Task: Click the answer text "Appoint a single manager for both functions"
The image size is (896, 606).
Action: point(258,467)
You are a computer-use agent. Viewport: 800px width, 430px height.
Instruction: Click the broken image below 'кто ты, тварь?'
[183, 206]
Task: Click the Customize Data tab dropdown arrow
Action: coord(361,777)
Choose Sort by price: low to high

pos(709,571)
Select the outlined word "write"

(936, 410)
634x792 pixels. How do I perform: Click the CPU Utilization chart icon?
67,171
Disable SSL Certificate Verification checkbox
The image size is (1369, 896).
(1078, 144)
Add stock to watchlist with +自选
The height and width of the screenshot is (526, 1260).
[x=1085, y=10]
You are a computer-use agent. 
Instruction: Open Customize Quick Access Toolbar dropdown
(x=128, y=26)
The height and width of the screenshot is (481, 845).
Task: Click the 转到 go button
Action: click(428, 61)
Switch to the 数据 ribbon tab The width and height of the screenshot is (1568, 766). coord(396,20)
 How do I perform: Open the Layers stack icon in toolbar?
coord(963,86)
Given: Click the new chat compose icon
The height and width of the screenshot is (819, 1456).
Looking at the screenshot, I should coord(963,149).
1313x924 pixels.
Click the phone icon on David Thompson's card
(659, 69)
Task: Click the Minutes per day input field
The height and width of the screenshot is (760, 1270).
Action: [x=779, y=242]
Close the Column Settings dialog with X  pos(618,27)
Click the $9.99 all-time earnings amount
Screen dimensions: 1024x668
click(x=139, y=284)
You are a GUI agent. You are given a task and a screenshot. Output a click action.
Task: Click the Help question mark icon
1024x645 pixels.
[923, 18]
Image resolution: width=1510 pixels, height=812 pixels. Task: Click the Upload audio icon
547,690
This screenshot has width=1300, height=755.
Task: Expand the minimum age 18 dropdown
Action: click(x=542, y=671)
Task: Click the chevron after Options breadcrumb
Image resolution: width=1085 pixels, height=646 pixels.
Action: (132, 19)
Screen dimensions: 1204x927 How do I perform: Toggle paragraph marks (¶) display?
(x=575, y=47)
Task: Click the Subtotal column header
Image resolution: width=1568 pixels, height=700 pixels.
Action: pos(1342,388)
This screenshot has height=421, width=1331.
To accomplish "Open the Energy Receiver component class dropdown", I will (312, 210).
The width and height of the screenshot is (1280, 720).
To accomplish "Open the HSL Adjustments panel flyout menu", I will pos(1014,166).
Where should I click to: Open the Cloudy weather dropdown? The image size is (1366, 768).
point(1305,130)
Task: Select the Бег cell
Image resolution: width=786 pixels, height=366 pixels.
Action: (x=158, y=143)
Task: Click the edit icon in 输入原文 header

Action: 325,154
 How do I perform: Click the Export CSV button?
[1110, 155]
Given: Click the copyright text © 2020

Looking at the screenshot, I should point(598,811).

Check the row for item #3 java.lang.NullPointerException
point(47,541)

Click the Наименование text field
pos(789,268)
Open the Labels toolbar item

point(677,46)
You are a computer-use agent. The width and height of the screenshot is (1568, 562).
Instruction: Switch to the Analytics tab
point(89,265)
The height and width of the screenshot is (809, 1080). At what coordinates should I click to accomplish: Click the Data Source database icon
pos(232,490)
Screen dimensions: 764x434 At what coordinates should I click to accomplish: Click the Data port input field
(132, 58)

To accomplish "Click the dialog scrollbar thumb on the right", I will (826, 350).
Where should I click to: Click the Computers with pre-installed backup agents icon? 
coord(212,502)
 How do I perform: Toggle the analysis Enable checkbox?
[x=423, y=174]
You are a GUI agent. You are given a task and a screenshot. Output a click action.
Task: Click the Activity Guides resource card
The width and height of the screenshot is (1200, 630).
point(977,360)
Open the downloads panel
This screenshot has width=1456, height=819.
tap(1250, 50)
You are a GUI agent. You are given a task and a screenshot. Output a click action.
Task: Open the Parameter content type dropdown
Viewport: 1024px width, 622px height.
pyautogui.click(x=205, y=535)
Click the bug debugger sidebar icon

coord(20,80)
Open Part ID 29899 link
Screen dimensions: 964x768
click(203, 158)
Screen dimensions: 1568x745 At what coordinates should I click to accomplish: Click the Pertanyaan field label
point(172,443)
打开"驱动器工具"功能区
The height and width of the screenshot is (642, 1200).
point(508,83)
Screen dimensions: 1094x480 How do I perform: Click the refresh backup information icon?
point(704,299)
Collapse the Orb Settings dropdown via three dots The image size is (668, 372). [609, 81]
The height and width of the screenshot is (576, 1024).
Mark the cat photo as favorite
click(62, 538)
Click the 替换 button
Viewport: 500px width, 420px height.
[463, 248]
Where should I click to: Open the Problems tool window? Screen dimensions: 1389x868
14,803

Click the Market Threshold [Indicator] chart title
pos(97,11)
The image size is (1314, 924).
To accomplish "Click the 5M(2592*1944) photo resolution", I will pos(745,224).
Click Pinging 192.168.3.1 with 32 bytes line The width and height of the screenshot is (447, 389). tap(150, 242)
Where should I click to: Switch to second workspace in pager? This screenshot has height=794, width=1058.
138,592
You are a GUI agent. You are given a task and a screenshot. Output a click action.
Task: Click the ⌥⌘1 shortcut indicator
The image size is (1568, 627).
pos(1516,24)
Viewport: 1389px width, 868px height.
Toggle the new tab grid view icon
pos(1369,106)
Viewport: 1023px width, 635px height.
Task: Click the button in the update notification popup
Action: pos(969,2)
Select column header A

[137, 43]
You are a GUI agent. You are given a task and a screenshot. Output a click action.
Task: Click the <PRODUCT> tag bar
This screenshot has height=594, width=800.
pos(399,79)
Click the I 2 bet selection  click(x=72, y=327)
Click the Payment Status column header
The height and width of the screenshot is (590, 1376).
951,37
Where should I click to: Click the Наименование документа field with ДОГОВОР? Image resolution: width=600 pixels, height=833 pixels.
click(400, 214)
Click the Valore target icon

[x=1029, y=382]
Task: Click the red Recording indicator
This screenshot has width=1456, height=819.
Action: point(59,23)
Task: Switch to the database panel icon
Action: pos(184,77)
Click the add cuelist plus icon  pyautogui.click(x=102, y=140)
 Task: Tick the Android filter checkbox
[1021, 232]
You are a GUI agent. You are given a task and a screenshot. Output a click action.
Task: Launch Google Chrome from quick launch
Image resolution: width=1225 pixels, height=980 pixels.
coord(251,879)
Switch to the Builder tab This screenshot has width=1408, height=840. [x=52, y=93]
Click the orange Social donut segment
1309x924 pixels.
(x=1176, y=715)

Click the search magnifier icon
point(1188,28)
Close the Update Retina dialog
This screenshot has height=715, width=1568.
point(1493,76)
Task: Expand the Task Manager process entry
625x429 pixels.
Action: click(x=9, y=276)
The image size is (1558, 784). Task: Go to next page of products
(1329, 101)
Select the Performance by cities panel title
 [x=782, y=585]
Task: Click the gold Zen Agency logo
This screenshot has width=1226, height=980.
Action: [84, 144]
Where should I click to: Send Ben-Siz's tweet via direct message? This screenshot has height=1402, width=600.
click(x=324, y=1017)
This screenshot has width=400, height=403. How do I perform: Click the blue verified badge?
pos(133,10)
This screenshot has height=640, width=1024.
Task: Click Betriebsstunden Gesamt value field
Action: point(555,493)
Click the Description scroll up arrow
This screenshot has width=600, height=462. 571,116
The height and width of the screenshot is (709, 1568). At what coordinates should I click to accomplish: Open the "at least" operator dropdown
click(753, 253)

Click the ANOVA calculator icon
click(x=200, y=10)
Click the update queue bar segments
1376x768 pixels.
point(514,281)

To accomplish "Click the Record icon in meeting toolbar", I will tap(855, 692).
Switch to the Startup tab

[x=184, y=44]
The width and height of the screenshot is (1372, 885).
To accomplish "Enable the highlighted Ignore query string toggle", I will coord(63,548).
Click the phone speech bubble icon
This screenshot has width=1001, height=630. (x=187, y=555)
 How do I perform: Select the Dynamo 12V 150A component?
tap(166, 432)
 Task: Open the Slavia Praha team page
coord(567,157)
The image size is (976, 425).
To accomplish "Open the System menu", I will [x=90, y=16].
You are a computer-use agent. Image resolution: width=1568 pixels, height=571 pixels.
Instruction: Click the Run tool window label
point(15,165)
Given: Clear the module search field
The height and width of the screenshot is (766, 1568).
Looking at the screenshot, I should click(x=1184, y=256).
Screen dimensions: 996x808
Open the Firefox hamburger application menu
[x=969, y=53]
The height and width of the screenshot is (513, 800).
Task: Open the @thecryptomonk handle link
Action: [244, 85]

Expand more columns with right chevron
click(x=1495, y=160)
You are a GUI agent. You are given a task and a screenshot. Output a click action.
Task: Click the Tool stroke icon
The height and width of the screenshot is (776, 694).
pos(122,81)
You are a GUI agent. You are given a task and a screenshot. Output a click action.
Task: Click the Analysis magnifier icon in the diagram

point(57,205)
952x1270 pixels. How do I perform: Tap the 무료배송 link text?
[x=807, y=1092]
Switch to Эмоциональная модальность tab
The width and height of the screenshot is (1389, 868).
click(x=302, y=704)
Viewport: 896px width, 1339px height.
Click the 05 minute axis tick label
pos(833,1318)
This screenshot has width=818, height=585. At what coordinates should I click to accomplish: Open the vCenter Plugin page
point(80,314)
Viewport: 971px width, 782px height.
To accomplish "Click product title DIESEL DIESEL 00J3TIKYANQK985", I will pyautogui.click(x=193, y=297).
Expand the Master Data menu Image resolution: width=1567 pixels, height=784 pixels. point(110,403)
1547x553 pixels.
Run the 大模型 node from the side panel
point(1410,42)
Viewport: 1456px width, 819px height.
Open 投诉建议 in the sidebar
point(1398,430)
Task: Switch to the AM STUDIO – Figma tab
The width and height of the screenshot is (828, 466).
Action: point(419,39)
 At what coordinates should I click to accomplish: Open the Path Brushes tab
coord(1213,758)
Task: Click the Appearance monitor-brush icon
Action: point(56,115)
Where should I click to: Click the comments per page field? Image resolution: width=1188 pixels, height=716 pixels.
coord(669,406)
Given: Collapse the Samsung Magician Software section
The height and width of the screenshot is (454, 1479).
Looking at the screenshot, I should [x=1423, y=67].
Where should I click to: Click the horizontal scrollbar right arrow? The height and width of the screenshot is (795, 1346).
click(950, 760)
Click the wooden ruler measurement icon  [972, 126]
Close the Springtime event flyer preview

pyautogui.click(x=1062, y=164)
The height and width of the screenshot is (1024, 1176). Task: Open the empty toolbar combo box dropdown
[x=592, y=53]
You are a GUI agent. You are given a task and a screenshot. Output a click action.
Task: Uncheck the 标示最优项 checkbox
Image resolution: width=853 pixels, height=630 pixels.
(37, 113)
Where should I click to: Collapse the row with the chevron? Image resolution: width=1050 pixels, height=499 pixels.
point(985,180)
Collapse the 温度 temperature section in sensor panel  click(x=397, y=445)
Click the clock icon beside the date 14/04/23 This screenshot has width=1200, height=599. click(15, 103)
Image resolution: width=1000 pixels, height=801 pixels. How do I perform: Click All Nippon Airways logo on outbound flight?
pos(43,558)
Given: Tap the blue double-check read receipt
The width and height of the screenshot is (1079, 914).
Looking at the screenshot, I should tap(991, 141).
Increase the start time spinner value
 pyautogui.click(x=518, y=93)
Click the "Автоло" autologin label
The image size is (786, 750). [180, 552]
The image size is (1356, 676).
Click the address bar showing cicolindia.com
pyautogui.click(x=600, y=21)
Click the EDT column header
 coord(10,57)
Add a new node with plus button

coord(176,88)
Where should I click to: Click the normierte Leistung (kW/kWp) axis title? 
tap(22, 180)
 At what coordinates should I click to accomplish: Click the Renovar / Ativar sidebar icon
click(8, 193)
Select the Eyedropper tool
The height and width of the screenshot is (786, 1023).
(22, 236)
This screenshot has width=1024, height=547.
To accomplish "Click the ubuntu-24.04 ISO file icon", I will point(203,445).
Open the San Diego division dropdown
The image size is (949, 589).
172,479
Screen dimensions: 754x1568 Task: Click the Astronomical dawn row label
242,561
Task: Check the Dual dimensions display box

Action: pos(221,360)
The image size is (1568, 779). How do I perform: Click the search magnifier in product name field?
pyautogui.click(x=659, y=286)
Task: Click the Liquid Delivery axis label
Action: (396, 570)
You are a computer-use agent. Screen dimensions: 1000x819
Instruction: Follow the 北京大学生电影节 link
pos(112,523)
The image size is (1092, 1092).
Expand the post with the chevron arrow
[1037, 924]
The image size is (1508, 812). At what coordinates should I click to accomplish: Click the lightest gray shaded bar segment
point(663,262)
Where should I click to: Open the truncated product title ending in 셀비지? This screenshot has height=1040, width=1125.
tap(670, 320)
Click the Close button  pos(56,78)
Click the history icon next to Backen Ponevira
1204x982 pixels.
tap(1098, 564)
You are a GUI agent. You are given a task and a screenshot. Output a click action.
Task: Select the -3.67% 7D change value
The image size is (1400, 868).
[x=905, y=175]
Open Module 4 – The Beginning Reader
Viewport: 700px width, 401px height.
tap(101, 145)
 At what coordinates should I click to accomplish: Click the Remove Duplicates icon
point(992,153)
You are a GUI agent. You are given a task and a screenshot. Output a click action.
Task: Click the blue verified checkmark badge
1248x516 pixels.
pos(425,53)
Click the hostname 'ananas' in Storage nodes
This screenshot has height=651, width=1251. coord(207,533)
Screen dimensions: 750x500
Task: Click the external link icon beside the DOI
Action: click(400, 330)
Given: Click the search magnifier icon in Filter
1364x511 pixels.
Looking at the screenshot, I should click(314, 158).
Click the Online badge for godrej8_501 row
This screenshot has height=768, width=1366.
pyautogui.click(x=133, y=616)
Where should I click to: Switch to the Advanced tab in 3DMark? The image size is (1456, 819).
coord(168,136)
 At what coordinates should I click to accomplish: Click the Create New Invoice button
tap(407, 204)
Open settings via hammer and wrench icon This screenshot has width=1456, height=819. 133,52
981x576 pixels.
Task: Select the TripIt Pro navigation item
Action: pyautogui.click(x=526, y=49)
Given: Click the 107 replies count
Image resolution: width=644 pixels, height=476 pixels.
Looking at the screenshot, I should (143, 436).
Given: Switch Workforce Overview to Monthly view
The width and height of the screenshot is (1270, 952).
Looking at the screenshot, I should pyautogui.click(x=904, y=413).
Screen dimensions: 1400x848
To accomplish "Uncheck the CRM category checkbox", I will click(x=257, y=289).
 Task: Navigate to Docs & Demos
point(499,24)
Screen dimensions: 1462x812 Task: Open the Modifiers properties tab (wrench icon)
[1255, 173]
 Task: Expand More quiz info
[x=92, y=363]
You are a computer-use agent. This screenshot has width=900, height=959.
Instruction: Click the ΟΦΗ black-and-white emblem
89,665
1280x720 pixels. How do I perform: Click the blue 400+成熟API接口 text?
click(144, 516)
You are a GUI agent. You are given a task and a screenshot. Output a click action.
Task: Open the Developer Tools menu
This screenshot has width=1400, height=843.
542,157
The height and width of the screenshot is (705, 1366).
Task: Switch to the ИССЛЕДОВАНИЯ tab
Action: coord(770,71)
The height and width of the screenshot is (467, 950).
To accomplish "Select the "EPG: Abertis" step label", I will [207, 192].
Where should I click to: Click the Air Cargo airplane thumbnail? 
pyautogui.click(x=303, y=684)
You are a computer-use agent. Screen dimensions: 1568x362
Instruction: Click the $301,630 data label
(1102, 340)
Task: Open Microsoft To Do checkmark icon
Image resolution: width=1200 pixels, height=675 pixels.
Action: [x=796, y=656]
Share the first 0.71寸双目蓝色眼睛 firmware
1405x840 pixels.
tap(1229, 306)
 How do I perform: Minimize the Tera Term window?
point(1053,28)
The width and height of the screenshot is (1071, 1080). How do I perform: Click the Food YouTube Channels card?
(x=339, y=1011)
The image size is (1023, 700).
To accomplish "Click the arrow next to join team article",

- - - - -

## [SET EXERCISE]
Rewrite the listing above as a numbered list from the line containing "How do I perform: Select" up to and including the line containing "will [x=90, y=16].", skipping any blank lines.

## [TASK RESPONSE]
1.  How do I perform: Select the Dynamo 12V 150A component?
2. tap(166, 432)
3.  Task: Open the Slavia Praha team page
4. coord(567,157)
5. The image size is (976, 425).
6. To accomplish "Open the System menu", I will [x=90, y=16].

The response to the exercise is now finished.